Boko Haram: Now What?

By Adotei Akwei. Johanna Lee contributed to this post. Originally published by AIUSA.

In mid-April, Islamist armed group Boko Haram abducted 276 schoolgirls aged 15-18 from the village of Chibok in northeast Nigeria. The abductions triggered outrage, protests and a social media campaign criticizing the response of the Nigerian authorities and demanding a major effort to secure the freedom of the girls.

Yet, almost two months later, little, if any, progress has been made in freeing the kidnapped girls and the administration of President Goodluck Jonathan and his security forces have failed to communicate a plan or even convince the families of the girls that they are doing all that they can to get the girls released.

The last update was about two weeks ago when the Nigerian army claimed to have located the girls but went on to nix any ideas of a rescue. The army announced that an additional 20,000 soldiers were being deployed to the country’s northern region, but no details about when and where the forces would be sent were offered.

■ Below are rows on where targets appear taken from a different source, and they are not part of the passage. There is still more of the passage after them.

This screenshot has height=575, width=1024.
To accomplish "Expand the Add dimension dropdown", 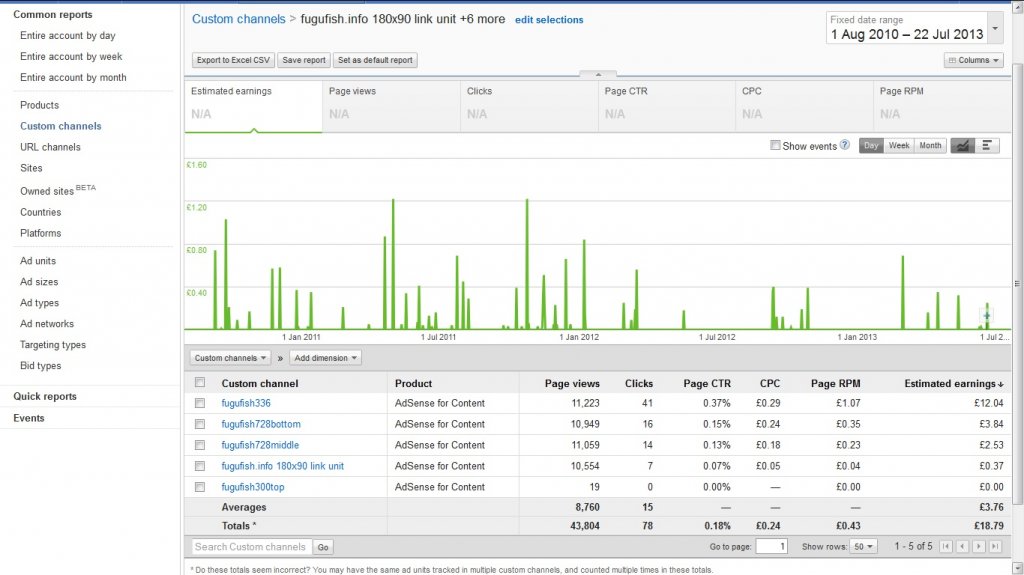I will 326,358.
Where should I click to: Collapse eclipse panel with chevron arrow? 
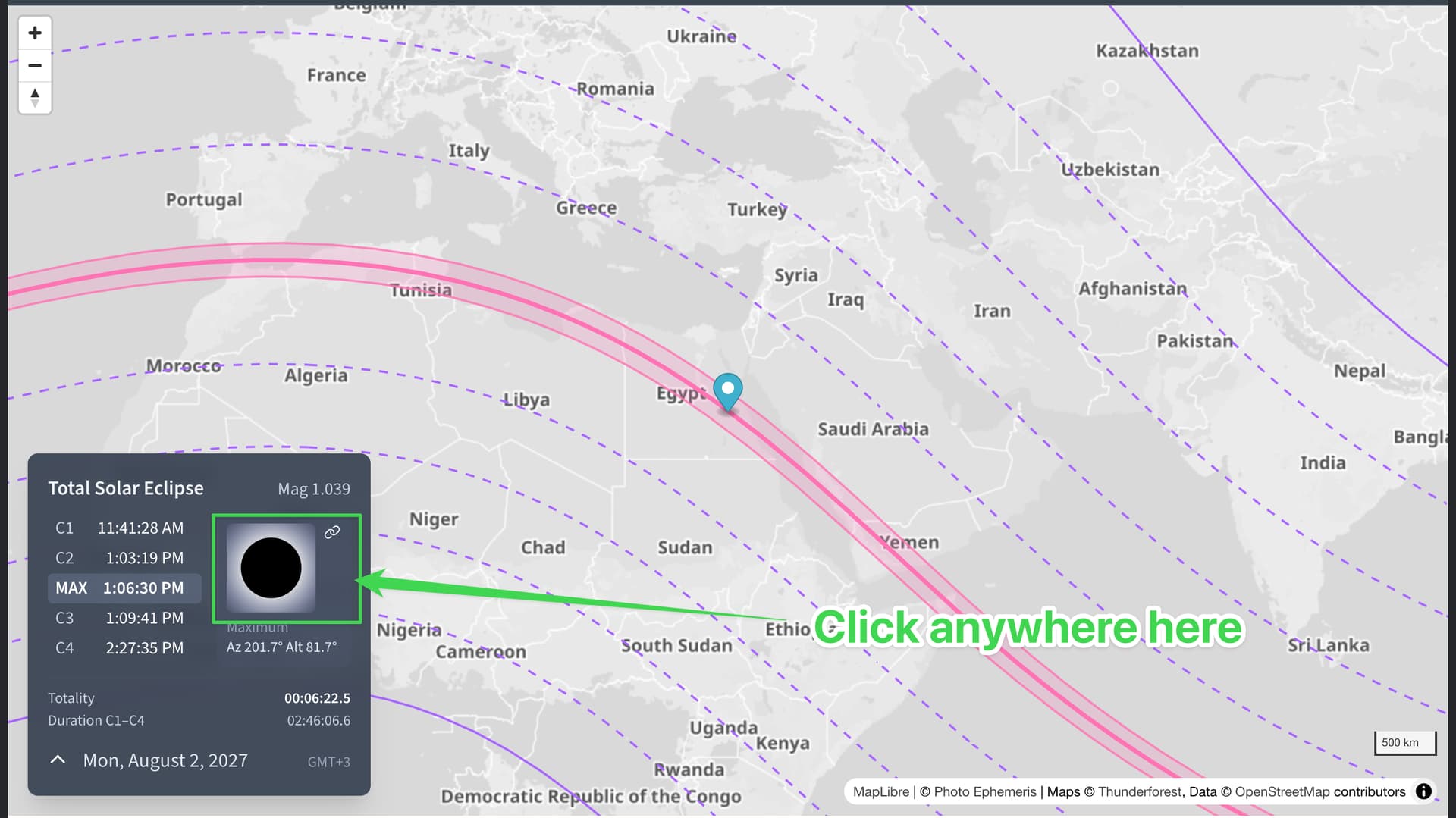point(58,760)
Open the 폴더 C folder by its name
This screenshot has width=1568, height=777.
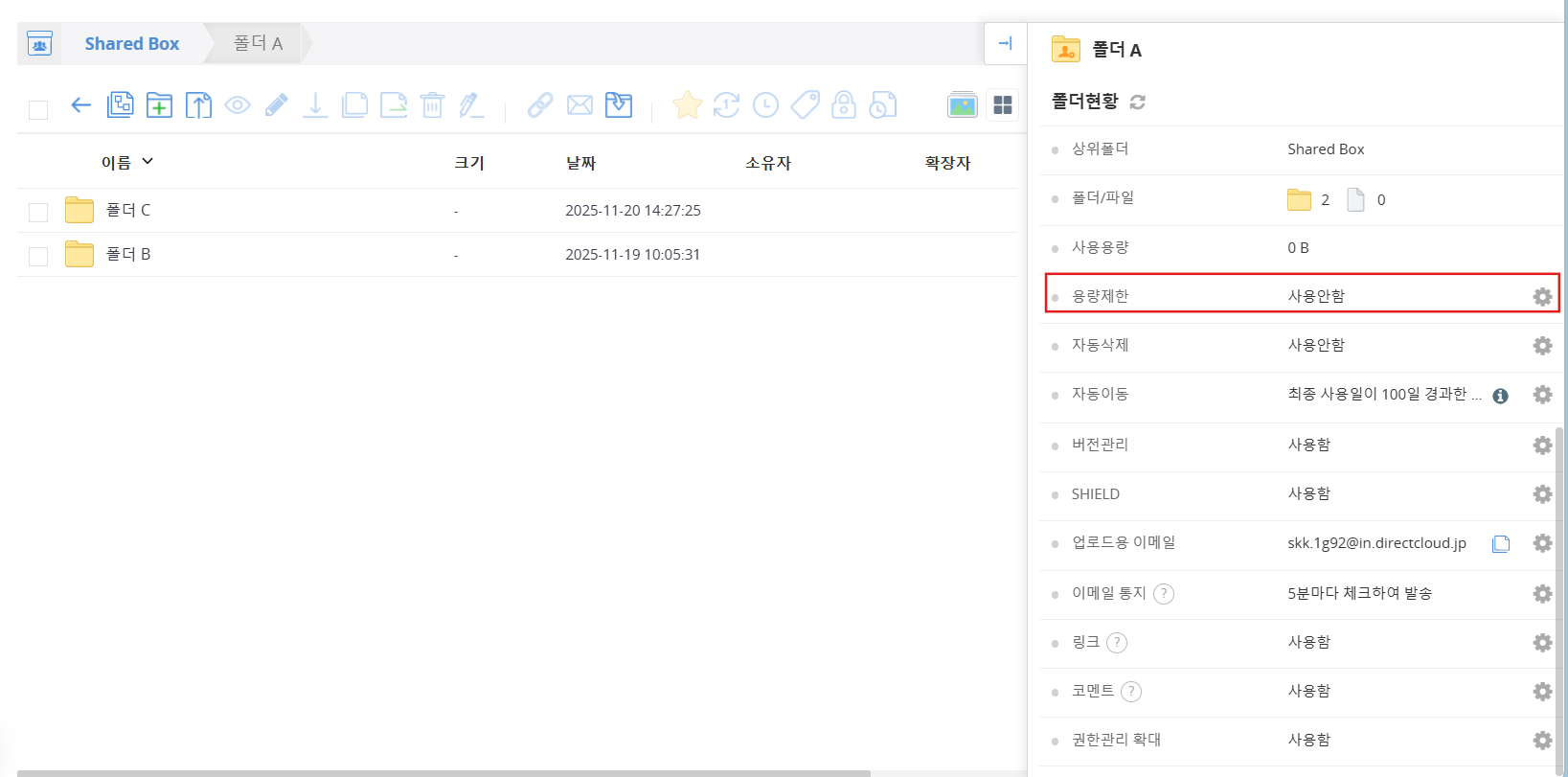click(128, 211)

Boko Haram continues to commit grave human rights abuses with impunity, including killing dozens of villagers living near the border with Cameroon, and killing approximately 200 people over a two-week period of attacks in the Gwoza hills. They also abducted 20 more women and three men in Borno state earlier this week.

At the international level, the spotlight will once again return to Nigeria and the issue of stopping violence against women and girls during times of armed conflict through a gathering of international leaders at a meeting in London.

The historic 2014 Global Summit to End Sexual Violence in Conflict has representatives from over 145 countries and will use the Chibok abductions as a focus case for discussions. The summit will be followed by a smaller security meeting focused on Nigeria and Boko Haram.

Yet, despite these efforts, the international community continues to run into a critical problem: the Nigerian military is either unable or unwilling to clean up its act, committing systematic egregious human rights violations with impunity.

This, correctly, has caused governments like the United States to have to think hard about what kind of assistance they should provide, how they can ensure that the assistance does not contribute to the commission of human rights abuses and to demand accountability and reform from the Nigerian military. Another equally large problem is the fact that the Nigerian authorities do not appear to be ready to change what most have concluded is a failed strategy on the Boko Haram crisis.

Many people in the United States, understandably, continue to demand that the girls be rescued now, no matter it takes. There are calls for a rescue mission, in which the U.S. will simply march in and together with the Nigerian army in an “A-Team” fashion, free the girls and take down the bad guys in the process.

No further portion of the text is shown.